Selain itu, fasilitas juga diberikan terhadap bahan baku yang digunakan untuk memproduksi barang kebutuhan pertahanan dan keamanan.
"Barang dan bahan yang dipergunakan untuk menghasilkan barang yang diperuntukkan bagi keperluan pertahanan dan keamanan negara," tulis ayat (1) huruf b PMK 45/2026.
Dalam regulasi terbaru tersebut, pemerintah secara spesifik juga mengatur bahwa pembebasan bea masuk berlaku untuk impor persenjataan yang berasal dari luar daerah pabean maupun dari pusat logistik berikat.
Tak hanya itu, fasilitas juga diberikan atas pengeluaran barang dari berbagai kawasan berfasilitas khusus, seperti gudang berikat, kawasan berikat, tempat penyelenggaraan pameran berikat, tempat lelang berikat, kawasan ekonomi khusus (KEK), hingga Kawasan Perdagangan Bebas dan Pelabuhan Bebas (KPBPB).
Skema pembebasan tersebut juga mencakup penyelesaian barang impor sementara yang dialihkan melalui mekanisme hibah kepada pemerintah pusat.
Dalam PMK terbaru, pemerintah turut memperluas daftar instansi yang berhak memperoleh fasilitas pembebasan bea masuk.
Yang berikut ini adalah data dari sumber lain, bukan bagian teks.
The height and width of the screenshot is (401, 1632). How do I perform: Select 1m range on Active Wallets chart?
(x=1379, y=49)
Selain Lembaga Kepresidenan, Kementerian Pertahanan, Markas Besar TNI, Markas Besar Polri, Badan Intelijen Negara (BIN), Badan Siber dan Sandi Negara (BSSN), Badan Narkotika Nasional (BNN), serta Badan Nasional Penanggulangan Terorisme (BNPT), kini Badan Keamanan Laut (Bakamla) juga resmi masuk sebagai penerima fasilitas tersebut.
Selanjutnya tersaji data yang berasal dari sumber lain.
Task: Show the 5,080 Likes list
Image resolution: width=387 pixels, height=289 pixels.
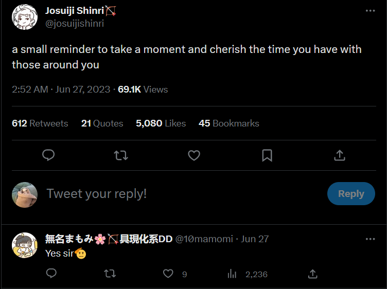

Pemerintah juga menyatakan kebijakan ini mendukung kerja sama pertahanan internasional, termasuk aktivitas militer asing di Indonesia.
"Dan/atau digunakan dalam kegiatan militer sebagai bagian dari kerja sama militer dan/atau latihan militer bersama," bunyi ketentuan dalam PMK tersebut.
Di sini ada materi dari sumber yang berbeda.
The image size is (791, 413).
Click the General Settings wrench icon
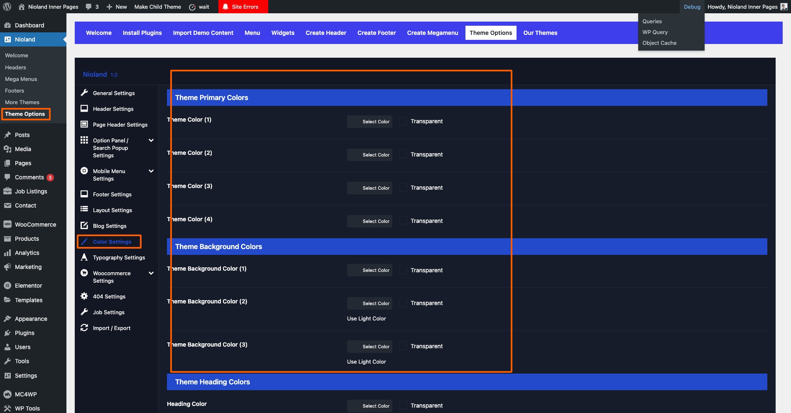[84, 93]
Selain untuk impor alutsista, pembebasan bea masuk juga diberikan kepada industri tertentu yang mengimpor bahan baku untuk diolah menjadi produk pertahanan dan keamanan bagi kementerian dan lembaga yang ditetapkan pemerintah.
Dalam lampiran PMK Nomor 45 Tahun 2026, pemerintah juga merinci jenis barang yang memperoleh fasilitas tersebut. Untuk kebutuhan Lembaga Kepresidenan, misalnya, fasilitas diberikan bagi impor helikopter, pesawat terbang, mobil kepresidenan, hingga kendaraan pengawal.
Sementara untuk Kementerian Pertahanan dan TNI, pembebasan mencakup kendaraan tempur, amunisi, serta hewan operasional militer seperti anjing pelacak, kuda pasukan, dan burung merpati.